December 18, 1987|JAMES QUINN | Times Staff Writer

A Sylmar contractor was low bidder Thursday on the first of the Ventura Freeway widening projects--elimination of the so-called "Woodland Hills bottleneck"--the state Department of Transportation announced.

The $18.3-million bid by Tutor-Saliba Corp. was 18% above Caltrans' estimate for expanding and resurfacing the Ventura Freeway in Woodland Hills, but "still seems to be within the acceptable range," said Jack Hallin, Caltrans project development chief for Southern California.

If Tutor-Saliba's bid is accepted and a contract is signed, work could begin early in January, he said.

Other bids were $18.4 million by Kasler Corp. and $18.8 million by Steve P. Rados.

Adding a Fourth Lane

The bulk of the 17-month project will be adding a fourth lane in each direction between Topanga Canyon and Valley Circle boulevards. At both ends of the two-mile-long bottleneck between the two boulevards, the freeway already is four lanes each way.

Also included in the project is addition of a fifth lane westbound between White Oak Avenue and Topanga, and replacement of scattered segments of broken pavement, most notably on bumpy Chalk Hill, immediately east of Winnetka Avenue.

The contractor will also replace 3,200 feet of pavement at the Valley Circle interchange.

All work on the pavement will be done in the evening or at night, Caltrans officials say, and day projects--such as retaining walls and sound walls--will be screened from motorists.

Within the bottleneck, three lanes in each direction will be open at all times.

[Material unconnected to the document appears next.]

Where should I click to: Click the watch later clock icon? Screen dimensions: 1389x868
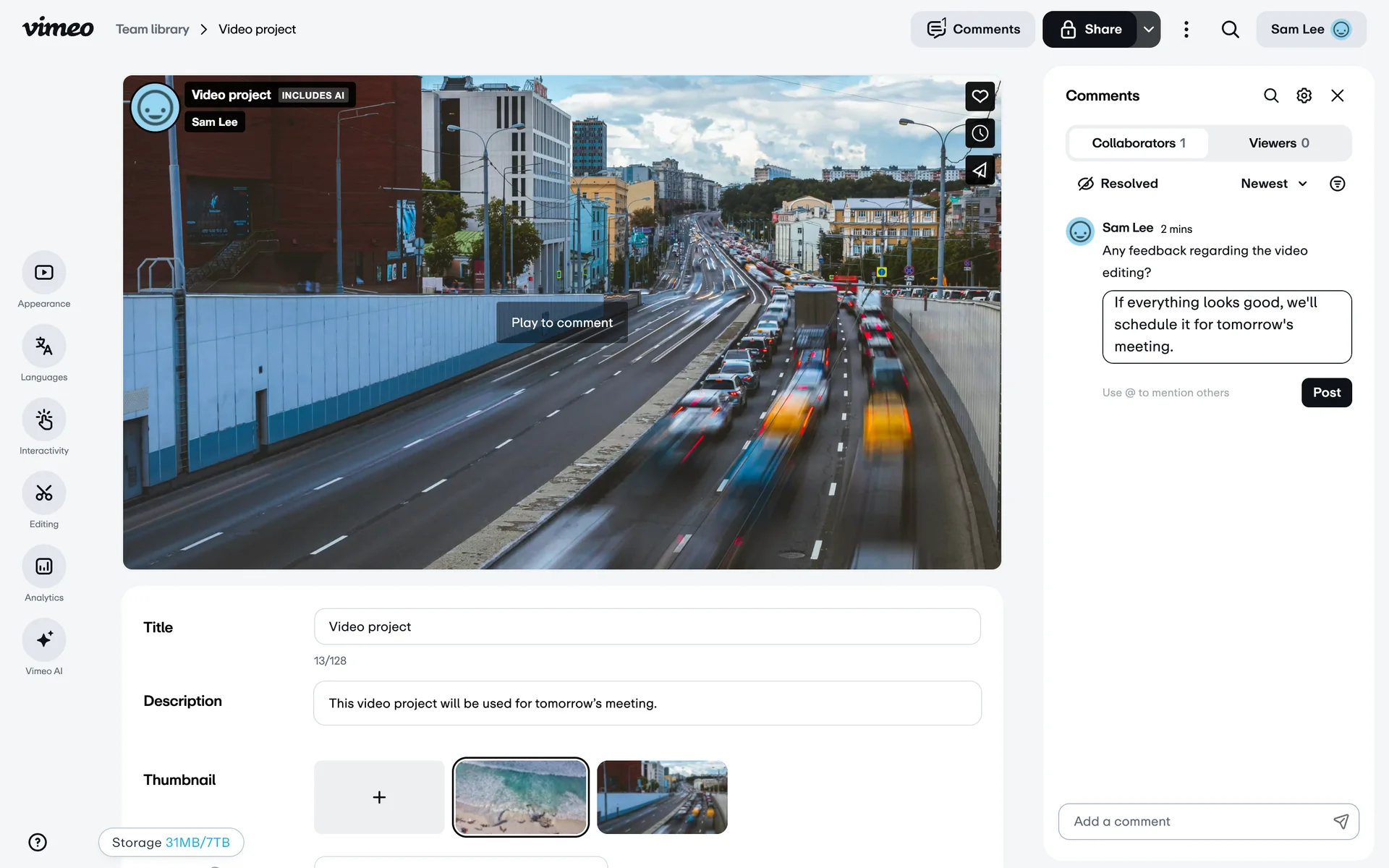[980, 133]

However, all six lanes will be on the same side of the median for about four months, Caltrans officials say, almost certainly causing some slowing of traffic.

Several ramps will also be closed for up to eight months at a time, they say.

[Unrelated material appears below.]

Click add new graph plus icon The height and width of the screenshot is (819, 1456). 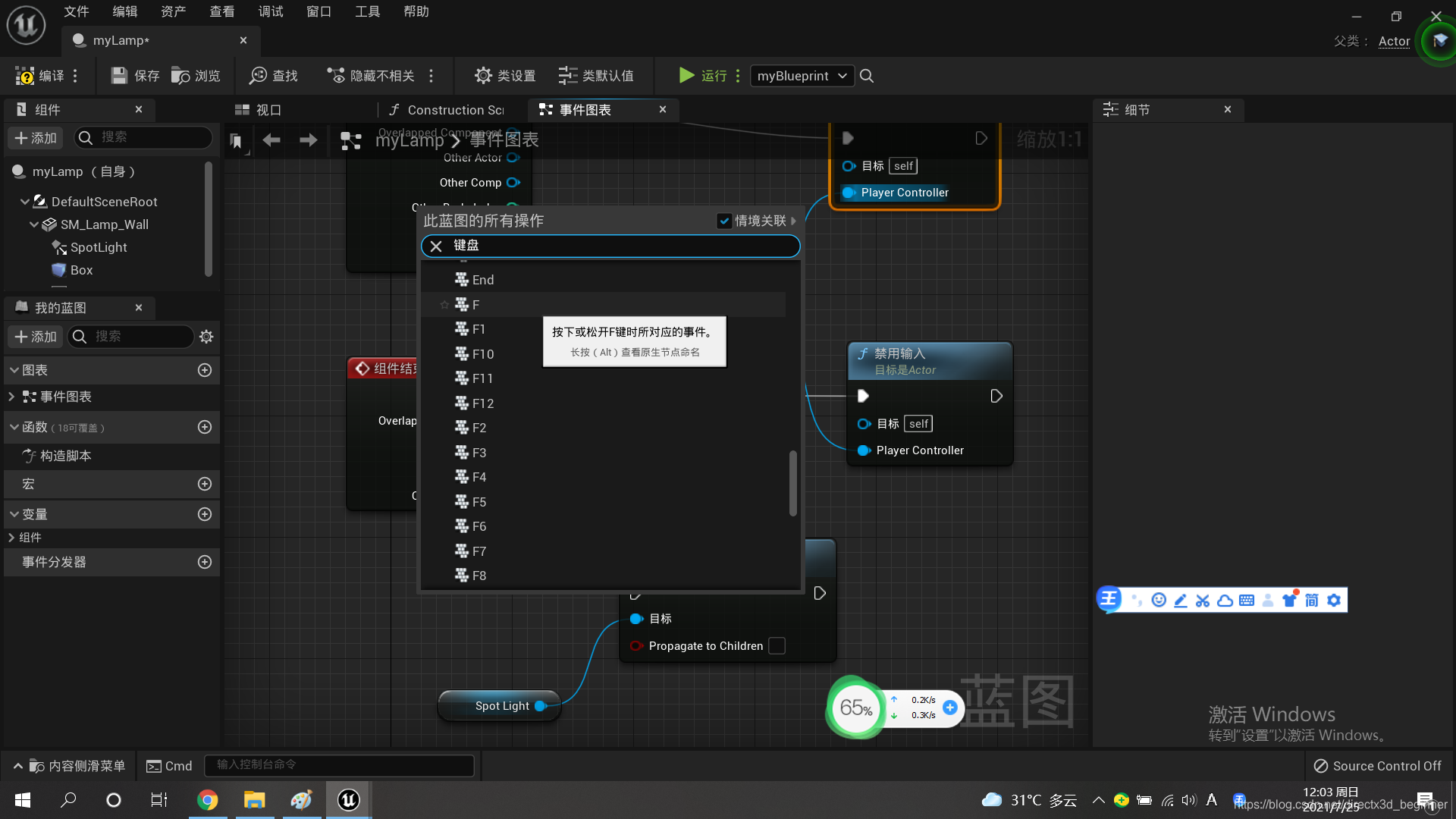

To ease congestion, the contractor will be required to pave a temporary frontage road on the north side of the freeway west of Valley Circle.

The frontage road will be part of an elaborate set of suggested bypass routes aimed at persuading all motorists who are not passing through the area to stay off the freeway within the bottleneck.

To further ease congestion, Caltrans plans to erect changeable message signs, build park-and-ride lots west of the construction and subsidize van pools and express bus service.

In about a year, Caltrans is scheduled to sign a contract for widening the remainder of the freeway to five lanes each way between Topanga and the Hollywood Freeway near Universal City.

That job, expected to cost $22 million, is expected to be completed in March, 1990.